En la segunda intentona, logramos entrar en las ciudades afectadas tras superar un laberinto de controles policiales y de vías alternativas. Ninguno de los tres estaba preparado para las imágenes que se nos vinieron encima. Era como cruzar una puerta imaginaria y entrar en un paisaje de destrucción de unas dimensiones solo vistas en el apartado de internacional de los telediarios. Los coches arrastrados por el agua se amontonaban en las calles estrechas, en el líquido fangoso flotaban cadáveres hinchados de animales domésticos y no había ni el más mínimo resto de aquello que hemos dado en llamar mobiliario urbano. Todas las infraestructuras y todas las comodidades habían sido borradas de un plumazo por la pantanà: ni luz eléctrica, ni agua corriente, ni teléfono, ni comunicaciones por carretera, ni tren.

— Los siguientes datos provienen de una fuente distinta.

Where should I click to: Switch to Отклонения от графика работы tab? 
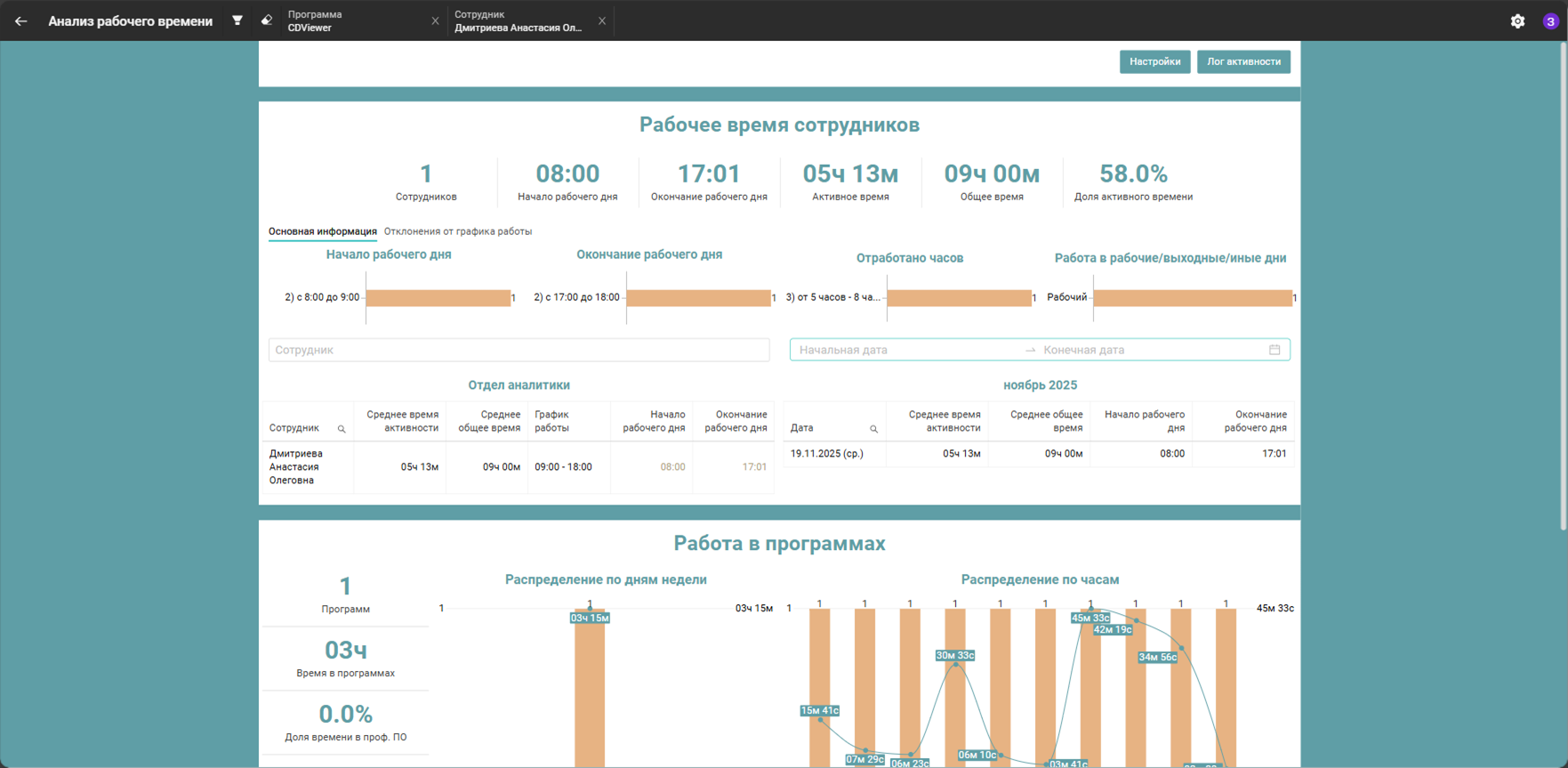click(x=458, y=231)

En medio de aquel panorama desolador, una cosa destacaba sobre todas las demás: la brutal voluntad de la gente de recuperar algo parecido a la normalidad e iniciar cuanto antes la reconstrucción de aquel desastre. Las familias enteras se obstinaban en hacerse con la escasa ropa que se había salvado, por enterarse de cómo estaban unos parientes o unos vecinos cercanos, por intentar reparar un coche estrellado contra la fachada de una casa o por buscar algo para comer en medio de la podredumbre del cieno. Cuando intentábamos hablar con las víctimas de la tragedia, chocábamos con una fortísima resistencia a relatar los hechos de la terrible noche del 20 de octubre. El trauma estaba muy cercano y en el mejor de los casos, el relato se veía interrumpido por un llanto irrefrenable.

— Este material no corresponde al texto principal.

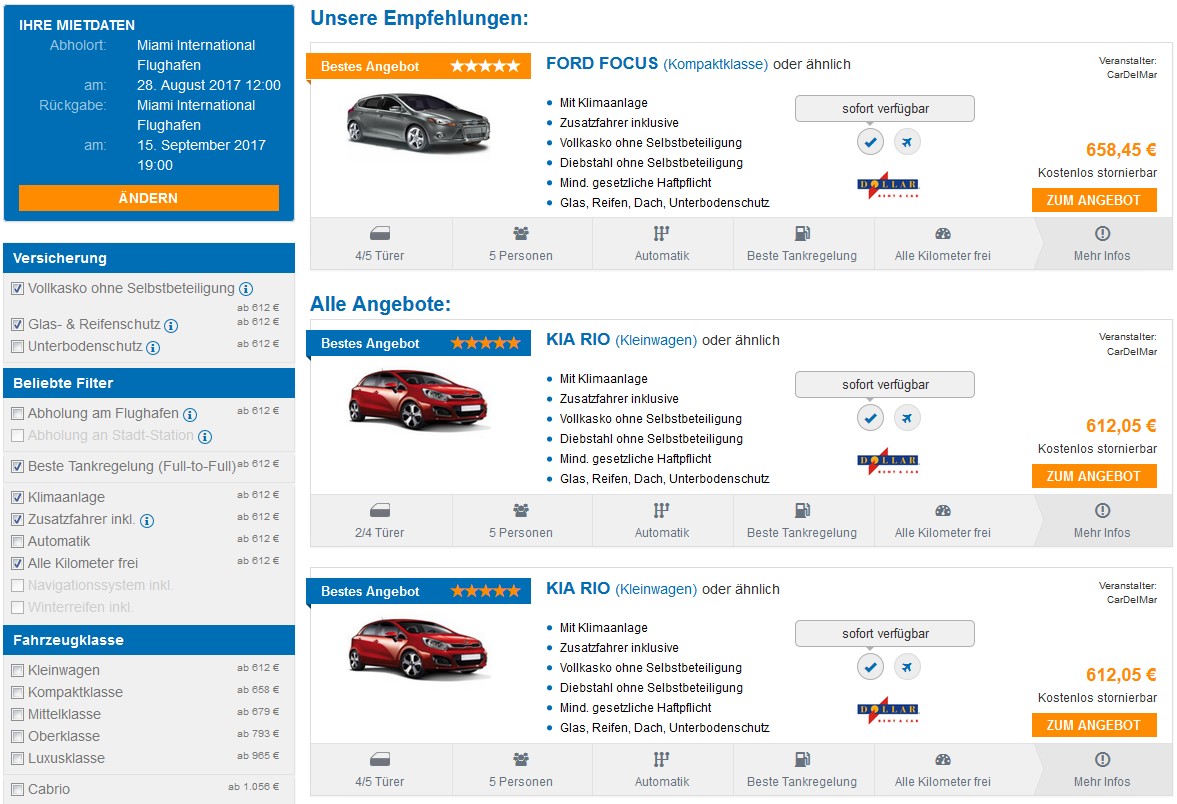This screenshot has width=1177, height=804.
Task: Check the Automatik filter
Action: (18, 541)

En medio de aquel drama, una anécdota se nos quedó grabada para siempre. Mientras trabajábamos recogiendo testimonios y haciendo fotos en una gran avenida de Alzira, comprobamos que un tipo joven (con las ropas totalmente embarradas) nos miraba de forma insistente. Nos acercamos a él y le preguntamos si le pasaba algo. Mirando al suelo y con mucha vergüenza en el rostro, nos dijo que nos había visto fumar y nos preguntó si le podíamos dar un cigarro, ya que llevaba tres días sin tabaco por que los estancos habían sido arrasados por la riada. Le dimos dos paquetes, los cogió, nos dio las gracias y se puso a llorar con un llanto potente e incontenible que coronaba tres días de angustia absoluta. Fracasamos totalmente en nuestros intentos de consolarlo, lo dejamos llorando en soledad en medio de una calle inundada y nos marchamos con un nudo en la garganta.
Aquella entusiasta expedición alcoyana a la pantanà sería hoy un mero recuerdo, si no fuera por las fotografías de Paco Grau. Sus imágenes siguen llenas de vida cuarenta años después, son un testimonio impactante de una de las peores catástrofes que ha sufrido la Comunitat Valenciana. La capacidad de Paco Grau para contarnos los grandes dramas a través de los rostros de la gente corriente ha convertido esta serie fotográfica en una joya histórica digna de estar en los museos.